We also think that at specific points this summer, prices may need to reflect the growing burden that warmer than
normal weather would imply. Current prices have certainly begun to eat into supply-side activity (rig counts have dropped), but elsewhere the
themes remain consistent: no large-scale structural demand growth is set to occur outside of chunky LNG additions coming online later in 2024 and
into 2025, which are set to turn the cycle in our new world of clearer and potentially shorter gas price cycles. We reiterate our view with the caveat
that there may be further upside price risks building in the latter half of 2024.


 Supply and Price Impact: While ytd supplies continue to average around 100 Bcf/d and are set to result in healthy annual average production
growth in the lower-48 (averaging over 6 Bcf/d higher y/y ytd), lower gas price outlooks have taken their toll on drilling activity, resulting in
falling rig counts. While we still have 2023 production in the lower-48 averaging around 99.5 Bcf/d, we have trimmed our 2024 number from
over 101 Bcf/d to 100.5 Bcf/d on average, primarily because of the Haynesville, despite associated gas, particularly from the Permian, being a
more durable contributor in our forecasts into next year. Regardless, even this outlook still does a lot of the leg work to keep a lid on prices.

 Seasonal Impacts, Demand and Weather: While much of the 2022/23 withdrawal season being warmer than normal allowed end-of-season
storage to beat our expectation in 2023, our latest turn of the balance still makes adjustments, albeit minor, to our storage outlook, with endof-season storage numbers being 3.8 Tcf in November 2023 and 1.8/3.9 Tcf in 2024 (rounded). In terms of weather, while warmer than normal winter
months loosened the balance, 2022 presents a tough comp y/y for overall demand in 2023, largely due to a hot summer. That said, mediumterm forecasts point to 15.7% higher CDDs in the next 45 days, and the latest NOAA three-month outlook for the June-July-August period points
to higher probabilities of above-normal temperatures for much of the country outside the Midwest, hence our view that summer prices may
be stronger than expected at certain points.

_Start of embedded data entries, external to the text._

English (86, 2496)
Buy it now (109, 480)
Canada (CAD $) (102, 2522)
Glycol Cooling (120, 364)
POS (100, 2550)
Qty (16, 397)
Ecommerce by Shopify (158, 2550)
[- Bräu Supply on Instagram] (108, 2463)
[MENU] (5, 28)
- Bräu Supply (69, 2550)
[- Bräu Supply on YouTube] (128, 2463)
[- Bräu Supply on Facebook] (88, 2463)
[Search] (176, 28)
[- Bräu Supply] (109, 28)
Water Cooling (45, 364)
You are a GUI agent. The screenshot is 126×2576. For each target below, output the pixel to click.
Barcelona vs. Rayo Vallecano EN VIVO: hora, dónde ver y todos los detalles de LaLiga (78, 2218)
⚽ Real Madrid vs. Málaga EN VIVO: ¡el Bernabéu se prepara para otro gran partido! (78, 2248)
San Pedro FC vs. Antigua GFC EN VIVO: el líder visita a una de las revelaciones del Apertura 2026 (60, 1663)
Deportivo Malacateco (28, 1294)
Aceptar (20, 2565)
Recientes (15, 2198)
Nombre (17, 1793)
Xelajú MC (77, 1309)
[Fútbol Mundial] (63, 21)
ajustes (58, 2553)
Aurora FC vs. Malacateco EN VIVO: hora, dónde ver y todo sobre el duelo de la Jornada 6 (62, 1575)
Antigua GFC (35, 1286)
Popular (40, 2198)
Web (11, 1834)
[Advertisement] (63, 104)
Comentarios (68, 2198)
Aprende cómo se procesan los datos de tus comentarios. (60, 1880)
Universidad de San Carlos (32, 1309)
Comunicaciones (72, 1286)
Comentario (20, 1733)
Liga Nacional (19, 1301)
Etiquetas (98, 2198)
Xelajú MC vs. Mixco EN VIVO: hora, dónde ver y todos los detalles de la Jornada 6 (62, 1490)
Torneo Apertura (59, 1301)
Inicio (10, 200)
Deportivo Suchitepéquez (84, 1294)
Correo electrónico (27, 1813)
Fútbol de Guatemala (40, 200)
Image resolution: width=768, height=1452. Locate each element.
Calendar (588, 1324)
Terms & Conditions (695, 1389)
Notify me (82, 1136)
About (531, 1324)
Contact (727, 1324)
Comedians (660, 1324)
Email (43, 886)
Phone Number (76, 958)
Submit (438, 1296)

Elsewhere, thematically our view has not changed much. Industrial demand is subject to the most
non-weather-related demand risks in the event of a more sizable recession. Likewise, little has changed for our rescomm view, although the
new natural gas hook-up bans like that seen in New York state do have a longer-term impact on demand growth in the sector.

 LNG and Global Gas: LNG flows from the US have been tepid recently (contributing to some of the near-term price weakness), with tepid spot buying and rising floating storage as well as usual seasonal trends. This tepid period and high EU storage levels do not, however, mean that a
crisis will for sure be averted. While EU storage has filled quickly, this coming winter will be an important test, assuming more normal weather.

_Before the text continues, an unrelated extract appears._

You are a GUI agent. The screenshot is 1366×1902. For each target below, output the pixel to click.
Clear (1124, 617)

Europe and Asia will potentially be bidding against each other for LNG cargos at a time when weather is not so cooperative. Additionally, with
no new US capacity coming online for this winter, the likelihood of substantial incremental US cargoes y/y is limited. Likewise, while Russian
gas does still flow to Europe in diminished but consistent quantities (which has taken a toll on Russian gas production and tax revenues); our
pipeline cutoff watch simply gets pushed out to next winter (if a particular pain point materializes). Thus, while US LNG export demand has
been tepid recently, it won’t necessarily stay so. Total natural gas feed gas volumes reached well above 14 Bcf/d with Freeport back online last
month, and more recently volumes have been more challenged, around 12.8 Bcf/d. While we expect average LNG export feedgas to be closer
to and somewhat above the 13 Bcf/d mark this year and next, from the perspective of US balances, utilization levels are key to watch, at least
until the next round of export capacity additions comes online and perhaps starts another cycle.